We were heading down the same path. At KUY.io we’ve been building a suite of devtooling products: a CI server, a project board, a story mapping tool, more in the pipeline. About a year ago we started a shared ViewComponent library so we’d at least have common building blocks. A Button component, a Card, a Modal. The idea was: share the components, get consistency for free.
It didn’t work. Or rather, it worked exactly as well as you’d expect a bag of components with no design language to work. Every product had the same Button component, but they’d use it differently. Different spacing around it, different assumptions about sizing, different ideas about when to use which variant. The components were shared. The design wasn’t.
We also hit extensibility problems. The original component library was built pragmatically: whatever the current product needed, we’d add. But as more products consumed it, every new feature request meant weighing one product’s needs against another’s. The components had accumulated product-specific assumptions that didn’t generalize.
So this week we started over. Sirius2: a proper design system, not just a component library.
What’s different this time
The fundamental change is that components don’t reference colors directly. They reference semantic tokens, names like “surface background” or “critical text,” which map to a palette through a theme layer. Three levels of indirection: component to semantic token to palette value.

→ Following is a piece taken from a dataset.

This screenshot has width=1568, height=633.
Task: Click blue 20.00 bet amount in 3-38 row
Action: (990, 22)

This sounds over-engineered until you think about what it prevents. When a developer reaches for a background color, they don’t pick a hex value or even a named color. They pick a semantic role: “this is a surface,” “this is a warning state.” The design system decides what that looks like. And when we need a dark theme, or a different color temperature for a specific product, we swap the mapping layer without touching any component code.
The palette itself is generated using HSLuv, a perceptually uniform color space, so that our blue-3 and our red-3 actually look like they belong at the same lightness level. Fourteen color families, sixteen lightness steps each. Every variant is programmatically generated from a Ruby class, not hand-picked in a design tool.
The first week
I got the first set of components in within three days: Button, Banner, Icon, Spacer, Popover, Card, Link. Not because they’re simple (Popover alone needs Tippy.js integration, z-index management, and focus trapping) but because the architecture decisions were already made. The token system drives everything. Once you know how a component connects to the token layer, building it is mechanical.

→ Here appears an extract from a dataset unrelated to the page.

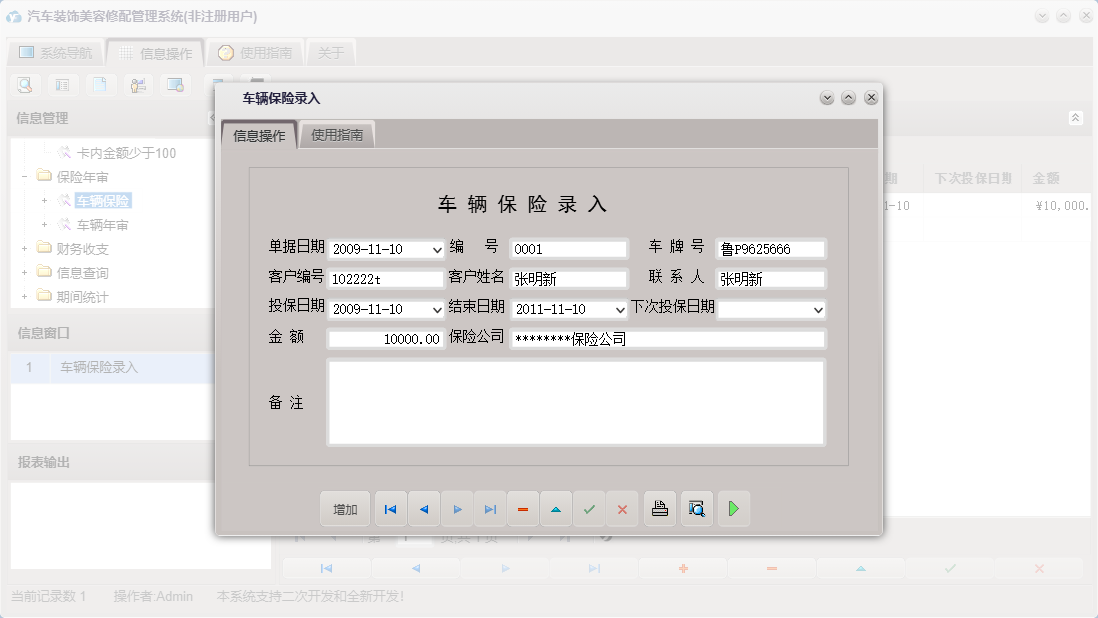Open the print preview icon beside the printer

[x=696, y=509]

The component base class uses a custom attribute DSL instead of standard ViewComponent initializers:
attribute :variant, :symbol, default: :default, only: %i[primary secondary tertiary plain]

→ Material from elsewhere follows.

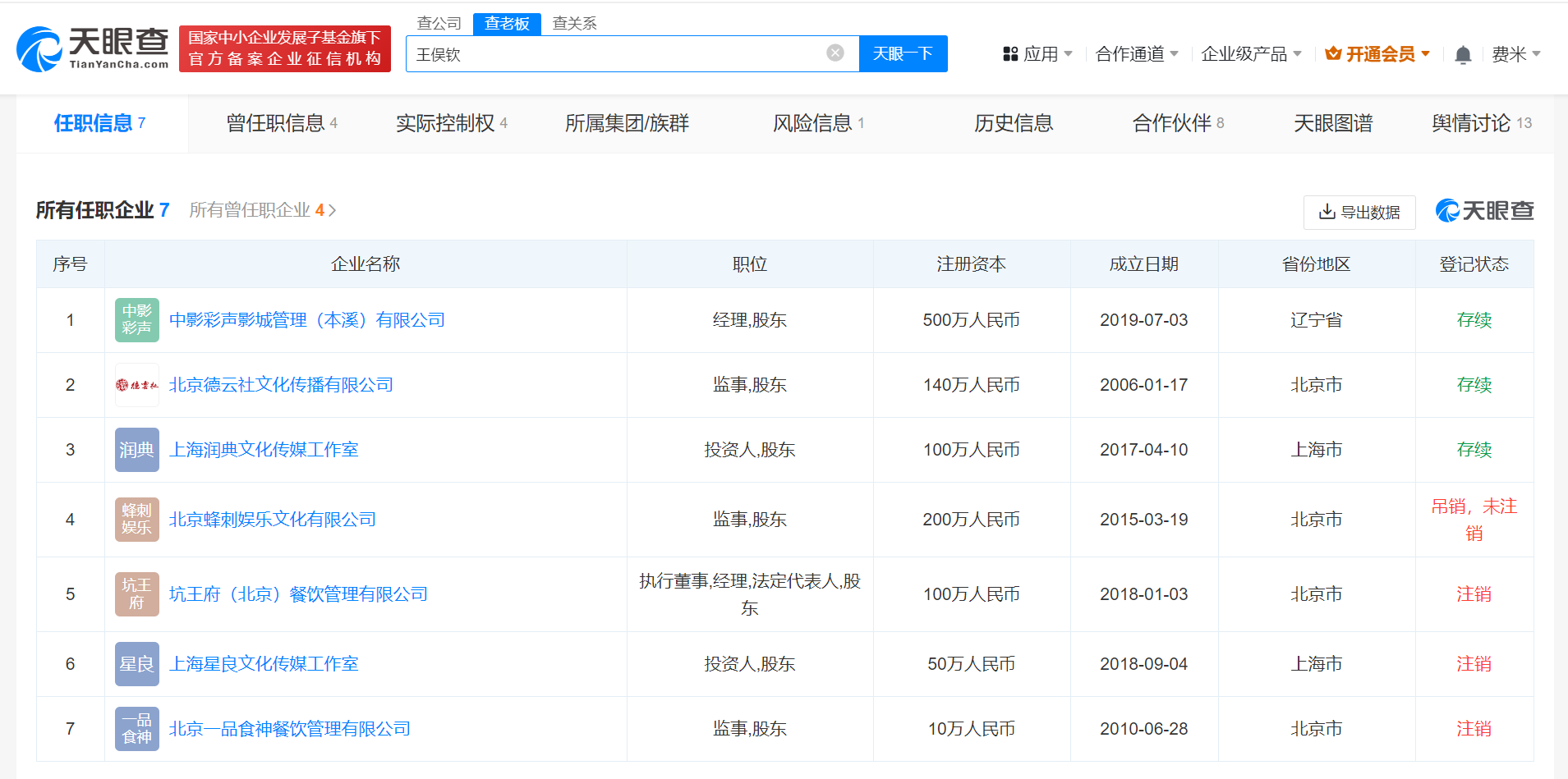Open the notification bell
The image size is (1568, 779).
(1462, 55)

attribute :disabled, :boolean, default: false
This handles type casting, enforces allowed values, and automatically forwards unrecognized attributes to the HTML element. It’s a small thing that saves a lot of boilerplate across sixty-plus components.
What I’m aiming for
I want our developers to be able to drop Sirius2 into a new Rails app and have it look like a KUY.io product without any custom CSS. Consistent typography, consistent spacing scale (mapped to a CSS custom property system), consistent shadows, consistent everything.
The documentation is as important as the components. Every component will have a metadata class that describes its props, slots, and shows live examples. Fire up the documentation app that renders all components and the philosophy of the design system into a browsable reference. I don’t want anyone guessing how a component works.
The architecture is right this time. Shared design decisions encoded in the system, not left to individual judgment calls. That’s the piece we were missing before. I’m excited to start rolling this out across our products.